September Gun (1983 TV Movie)
3/10
Tacky movie made for lightweight viewing
23 March 2006
Warning: Spoilers
Right from the opening credits, showing an Arizona desert landscape, the patchy and faded quality of the film, and the credits' lettering style synonymous with early-1970's Westerns, it's clear that September Gun is a low-budget, made-for-TV movie. Though laced with a charming humour and good-natured American-values, the protagonist characters could've come out of a just-add-water-and-stir sachet, and the bad-guys are equally clichéd. Each character follows a role that's almost formulaic, and a made-for-TV copy of similar roles from more memorable movies.

The story essentially revolves around nun Sister Dulcina's attempts to relocate Apache children to Columbine, a ne'er-do-well town, where the church has been turned into a "licquor-house" and the corrupt mayor (played by Christopher Lloyd - "Doc" from Back To The Future) is the law.
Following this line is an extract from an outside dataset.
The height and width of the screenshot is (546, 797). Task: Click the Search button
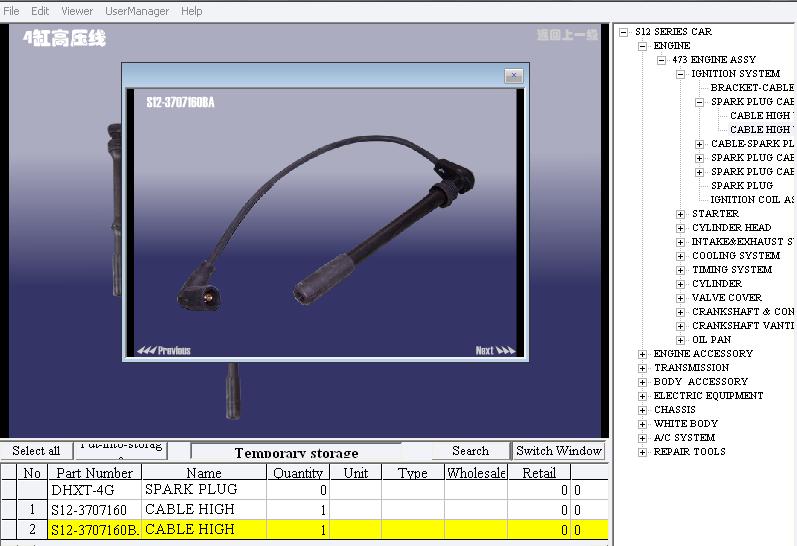(470, 450)
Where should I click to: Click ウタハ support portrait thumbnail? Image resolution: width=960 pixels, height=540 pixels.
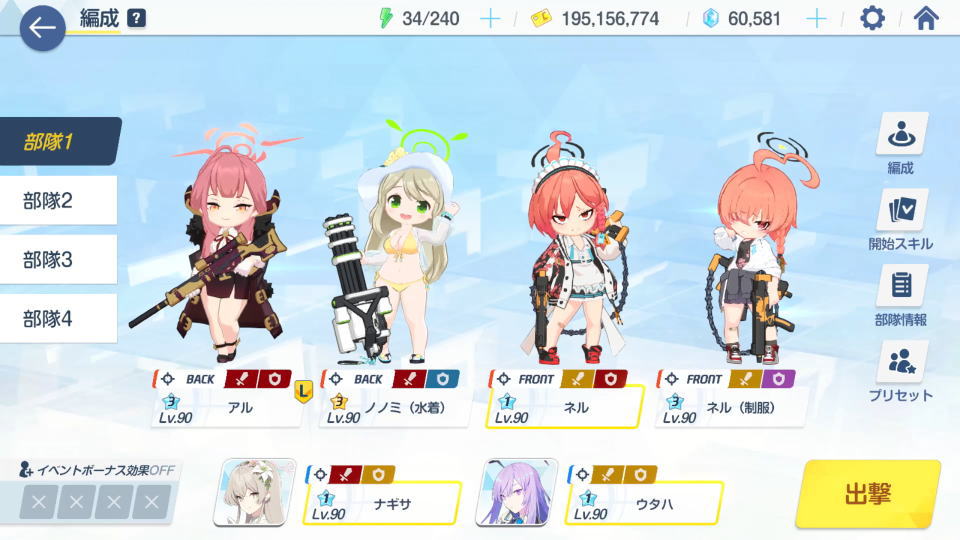point(517,492)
They're escorted by Ben Sunday, an aged gunslinger, who dispenses truisms and witty observations to his nephew.

The Apache children are a caricature of Apache-ness, like those encountered on an episode of the High Chaperal, essentially playing the role of the hated redskins whose lands were stolen and in desperate need of education. (None of which can be disputed, despite the movie's cheesiness.) The plot unfolds prosaically. Rather predictably, Sister Dulcina is a feisty little lady in a habit, and Ben Sunday is a wizened mischievous old gunslinger whose humanitarian conscience hinges more on the dollar-cost of bullets than concern for human life. Ben Sunday and Sister Dulcina start off in disagreement and, by the end of the movie, come to appreciate the value in each other. The prostitutes give up their lives of ill-gotten gain with laughable readiness. And Jack Brian, the corrupt mayor, winds up injured in a shootout with Ben Sunday. Nicely and neatly, the town is cleaned up and put on the right tracks, and all within a 90-minute script.

September Gun is a poor-man's version of movies such as True Grit, Rooster Cogburn, The Searchers, and others.

Despite its overtly 1970's production-values, it came as a complete surprise to discover in the end credits that 1983 was the year of the movie's production, which is about the same time as the A-Team, V, Automan and Blue Thunder were televised, which makes September Gun's impoverished script and quality even more surprising.